##### PAGE EXTRACT #####
R: k-EVCLUS algorithm

kevclus {evclust}

R Documentation

k-EVCLUS algorithm

Description

kevclus computes a credal partition from a dissimilarity matrix using the k-EVCLUS algorithm.

Usage

kevclus(
  x,
  k = n - 1,
  D,
  J,
  c,
  type = "simple",
  pairs = NULL,
  m0 = NULL,
  ntrials = 1,
  disp = TRUE,
  maxit = 1000,
  epsi = 1e-05,
  d0 = quantile(D, 0.9),
  tr = FALSE,
  change.order = FALSE,
  norm = 1
)

Arguments

`x`	nxp matrix of p attributes observed for n objects (optional).
`k`	Number of distances to compute for each object (default: n-1).
`D`	nxn or nxk dissimilarity matrix (used only of x is not supplied).
`J`	nxk matrix of indices. D[i,j] is the distance between objects i and J[i,j]. (Used only if D is supplied and ncol(D)<n; then k is set to ncol(D).)
`c`	Number of clusters
`type`	Type of focal sets ("simple": empty set, singletons and Omega; "full": all `2^c` subsets of `\Omega`; "pairs": `\emptyset`, singletons, `\Omega`, and all or selected pairs).
`pairs`	Set of pairs to be included in the focal sets; if NULL, all pairs are included. Used only if type="pairs".
#####
→ **WRITTEN PROBLEM A**
From the kevclus help page, reproduce word for word the passage starting with "R: k-EVCLUS algorithm" and going on through "the k-EVCLUS algorithm.".
##### LISTED RECORDS #####
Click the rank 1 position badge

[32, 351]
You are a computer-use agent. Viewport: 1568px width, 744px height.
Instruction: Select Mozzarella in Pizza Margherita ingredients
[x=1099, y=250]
#####
##### LISTED RECORDS #####
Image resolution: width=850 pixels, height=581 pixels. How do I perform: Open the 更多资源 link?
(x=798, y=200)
#####
→ **WRITTEN PROBLEM B**
In the rows, repeat word for word the lines starting with the line with "You are a computer-use" and going on through the line with "[x=1099, y=250]", both included.

→ **EXERCISE OUTPUT A**
R: k-EVCLUS algorithm

kevclus {evclust}

R Documentation

k-EVCLUS algorithm

Description

kevclus computes a credal partition from a dissimilarity matrix using the k-EVCLUS algorithm.

→ **EXERCISE OUTPUT B**
You are a computer-use agent. Viewport: 1568px width, 744px height.
Instruction: Select Mozzarella in Pizza Margherita ingredients
[x=1099, y=250]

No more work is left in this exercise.